The DUP is preparing to vote against Rishi Sunak’s Brexit deal with the EU in Wednesday’s crunch House of Commons vote, The Telegraph understands.
The decision by the Unionist party is likely to embolden Tory Eurosceptics who are also gearing up to oppose the Prime Minister’s deal.
On Wednesday, MPs will debate the “Stormont Brake” - a key measure in the Windsor Framework that Mr Sunak struck with the EU to improve the functioning of the controversial Northern Ireland Protocol.
Under the brake, members of the Northern Ireland Assembly would be able to block EU regulations, but only in specific circumstances and with the EU able to take remedial action in response.
Wednesday’s vote will be on a statutory instrument to implement the mechanism, but the Government has said it will be interpreted as the defining verdict on the overall agreement.
Ministers had harboured hopes that the DUP would not actively oppose the deal, paving the way for the party to return to the Stormont Assembly, which it has been boycotting for more than a year in protest at the protocol.
However, a senior DUP source told The Telegraph: "I would fully expect that we will be voting against that statutory instrument.”
The source said there were “fundamental problems still outstanding” with the Windsor Framework, pointing to comments from the DUP’s leader, Sir Jeffrey Donaldson, who last week said there were “key areas of concern” requiring “further clarification, re-working and change”.
The source also criticised Mr Sunak’s choice of parliamentary tactics.
They said: “You can’t take one part of [the Windsor Agreement] and leave aside all the rest, especially at the same time as they’re briefing out that this would be taken as a signal on the overall agreement, which of course it would be by the Government.
“The whole tactics do reek of party political games.
“This vote has been brought forward without the necessary information and texts and details being provided. It’s just an outrageous attempt to try to force this through without proper scrutiny or debate or vote.”
Disquiet at the perceived refusal to share information is shared by the European Research Group of Tory MPs.
The Eurosceptic group is yet to announce its position on the Windsor Framework, but it is expected that a number of its members will vote against the Government or abstain.
Mr Sunak has insisted that the amount of EU law applicable to Northern Ireland has been reduced to 3 per cent, scrapping 1,700 pages of law.

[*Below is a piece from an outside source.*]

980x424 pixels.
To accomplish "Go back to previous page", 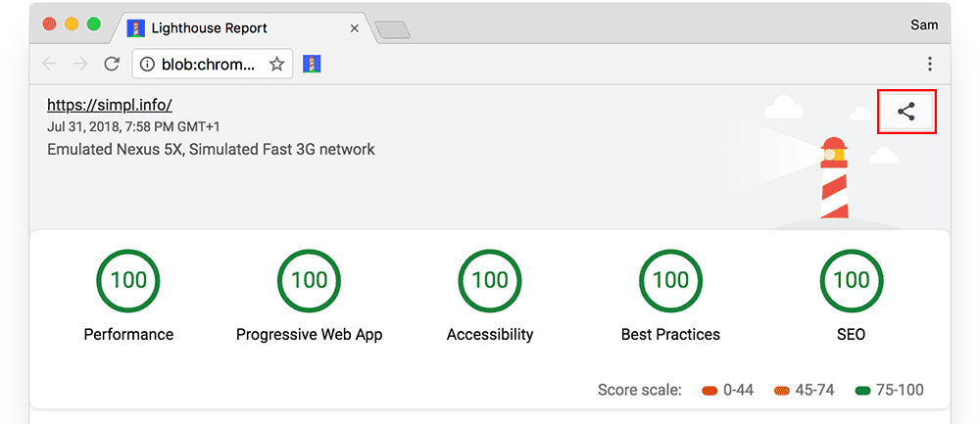I will [x=49, y=64].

But several members of the ERG have tabled parliamentary questions about which laws make up the 3 per cent and say they have not received satisfactory responses.
"We want a list of the laws that remain and a full list of the 1,700 pages of law that has been swept away," said one MP. "The only answers we have had have been nonsensical."
Another complained that they felt they were being "rushed" to make a decision by Wednesday's vote, adding: "The Government owes us a lot of information. It won’t even tell us which EU laws apply in Northern Ireland. The DUP are livid, it doesn't meet their tests. They are cross for the same reasons that we are."
Several members of the ERG said they had not yet made up their mind on how they will vote, adding that they would wait for the findings of their “Star Chamber” of lawyers, as well as the formal verdict of the DUP, both of which are expected to be published in the next couple of days.
Close attention is also being paid to Boris Johnson. Earlier this month the former prime minister declared that he would find it “very difficult” to vote for the deal.
Labour have said they will back the agreement, meaning it is almost certain to be passed. However, a revolt by the DUP and Brexiteer Tories could undermine the credibility of the deal and strike a blow to Mr Sunak’s authority.
A Government spokesman said: “On Wednesday, Parliament will vote on the statutory instrument for the Stormont Brake – the most significant part of the Windsor Framework.
“The brake puts power back into the hands of Stormont and Westminster, addresses the democratic deficit and restores the balance of the Belfast Good Friday Agreement.”
Downing Street has been scrambling to shore up DUP support ahead of Wednesday's vote. Unionists are understood to have a number of concerns, including that nationalist support would be required to trigger the Stormont brake.
They were also said to be anxious that even in the event the brake was triggered that the UK government would be able to veto it or the EU could prevent it from being used.
Officials at Number 10 have insisted that no vote would be needed in the Northern Ireland assembly to trigger the brake, which can be enacted with the support of 30 unionists from two parties.
They have also said it would be unlawful for the UK government to veto the brake and that while the EU can ask for more information, it cannot stop the brake from being used.
Downing Street has also highlighted that the statutory instrument will have the same status as the legislation implementing the Belfast Good Friday Agreement, and will codify the break into the Northern Ireland Act 1998.